1. Verify Firmware Version: Ensure you are using the latest MicroPython firmware for ESP32-C3.
2. Check for Conflicting Settings: Review your code for any other ble.gap_advertise() calls or configurations that might override the connectable setting.
3. Test with Minimal Code: Create a minimal example that only sets up advertising with connectable=False to isolate the issue.
4. Use Packet Sniffer: Capture Bluetooth packets to confirm the advertising data and check the connectability flag.

Alternative Approaches and Workarounds

If the connectable=False setting consistently fails, consider alternative approaches to achieve the desired behavior:

Filtering Connections

Instead of preventing connections at the advertising level, you can filter incoming connection requests. Implement logic within your application to reject connections based on certain criteria, such as device address or connection parameters. This approach allows the device to advertise as connectable but provides control over which connections are accepted.

Using a Non-Connectable Advertising Type

Explore different advertising types that inherently do not allow connections. For instance, the scan response advertising type is designed for providing additional information during active scanning and does not support connections. However, this might require adjustments to the scanning process on the receiving devices.

Conclusion

The issue of gap_advertise with connectable=False not working on ESP32-C3 highlights the complexities of BLE development and the importance of thorough testing and debugging. By understanding the problem, its reproduction, potential causes, and available solutions, developers can effectively address this challenge and ensure their devices function as intended. Remember to verify firmware versions, check for conflicting settings, employ debugging techniques, and consider alternative approaches when necessary.

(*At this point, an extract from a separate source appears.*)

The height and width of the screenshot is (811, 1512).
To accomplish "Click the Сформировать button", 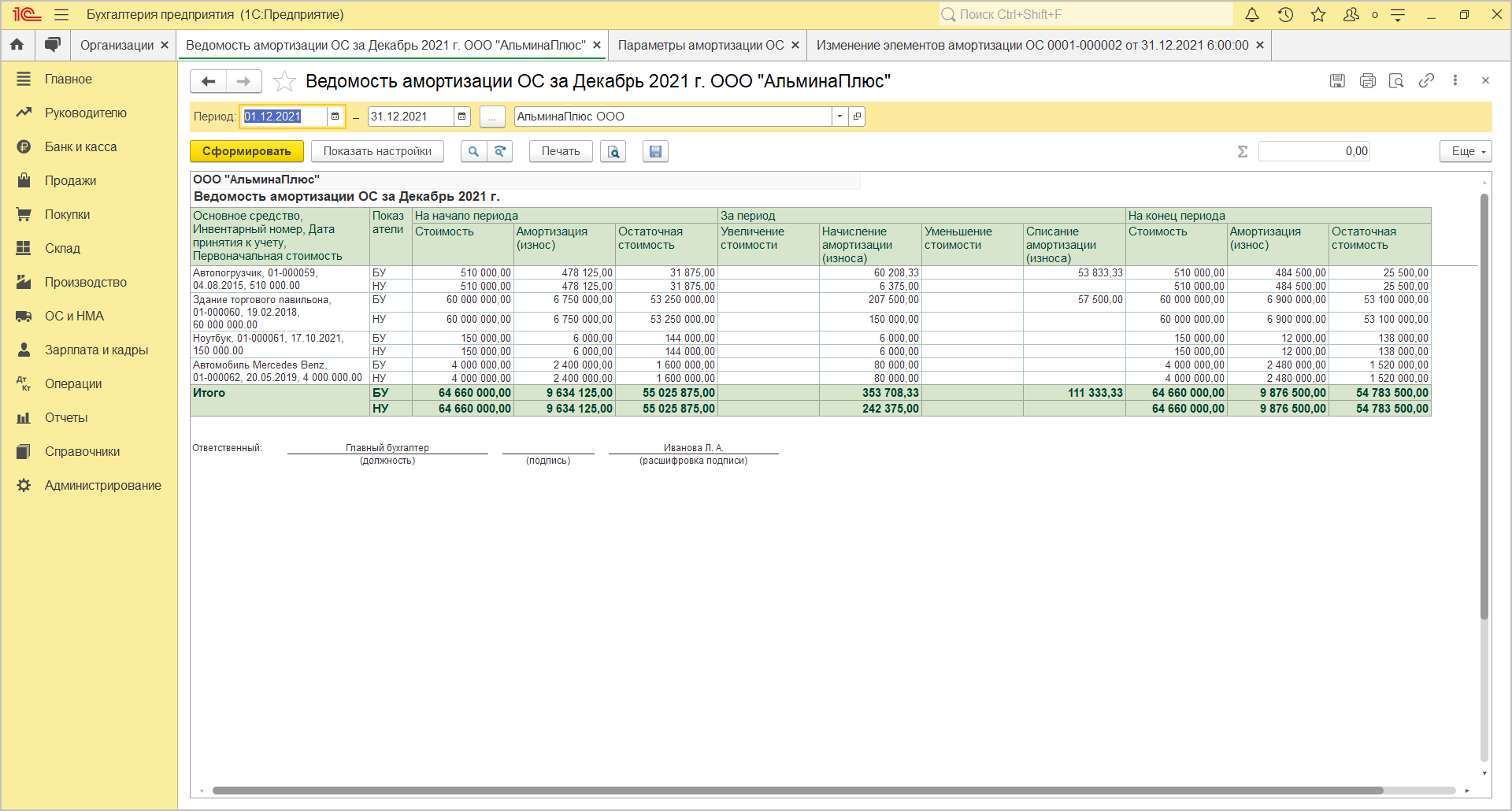I will pyautogui.click(x=246, y=151).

By systematically addressing potential causes and employing debugging techniques, developers can overcome the connectable=False issue and ensure their ESP32-C3 devices advertise and behave as intended. The key lies in understanding the interplay between firmware, hardware, and software configurations, and adopting a methodical approach to troubleshooting.

For further information on Bluetooth Low Energy and MicroPython, refer to the official documentation and resources. You can also find helpful information and community support on websites such as the Bluetooth SIG.